BEIJING: In the latest food scare to hit China, authorities in a northeastern city have found bean sprouts tainted with banned food additives to make the vegetables grow faster and look shinier, state media said on Wednesday.

The Legal Daily newspaper said in an online report that police in Shenyang had seized 40 tons of bean sprouts treated with the chemical compounds sodium nitrite and urea, as well as antibiotics and a plant hormone called 6-benzyladenine. Police arrested 12 people in connection with the seizure from six distribution centers and other locations around the city over three days last week.

The haul amounted to nearly one-third of all the bean sprouts in the city's markets, it said.

Sodium nitrite hinders bacteria growth in food but can be toxic for humans and is carcinogenic.

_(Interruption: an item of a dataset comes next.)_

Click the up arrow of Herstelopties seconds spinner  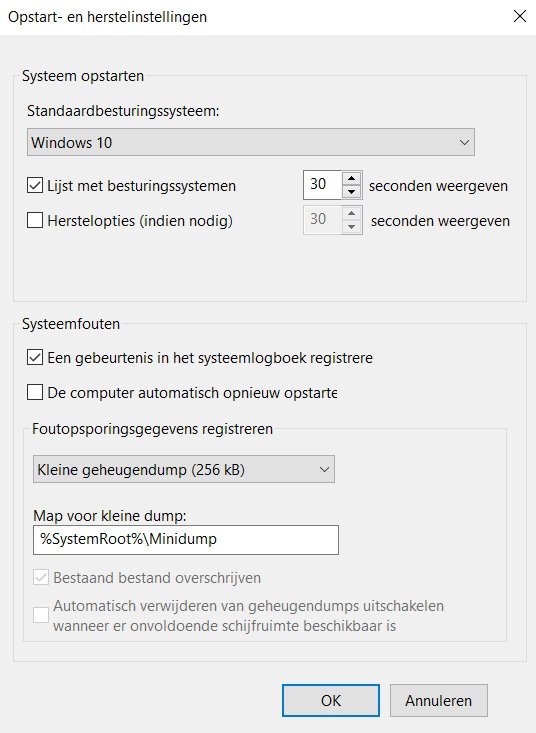click(351, 213)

The plant hormone that was used is also banned as a food additive, the newspaper said.

China has been hit by numerous food safety scandals in recent years, ranging from seafood tainted with illegal antimicrobials to baby formula laced with melamine, an industrial chemical.

China overhauled its food safety management system in response to the baby formula scandal in 2008 that killed six and sickened 300,000 children, but problems continue to arise, including the discovery last year of more melamine-tainted dairy.

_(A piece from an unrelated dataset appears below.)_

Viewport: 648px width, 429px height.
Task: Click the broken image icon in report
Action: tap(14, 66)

The Legal Daily said Shenyang's problem with ''poison bean sprouts'' has been going on for years, and was even the subject of a local media report three years ago, but authorities failed to crack down at that time.

The suspects allegedly bathed the bean sprouts in chemicals to make them grow bigger and look more appealing, boosting profits, the paper said.

The Shenyang Municipal government referred calls about the crackdown to local police who requested, but did not immediately respond to, a faxed list of questions about the campaign.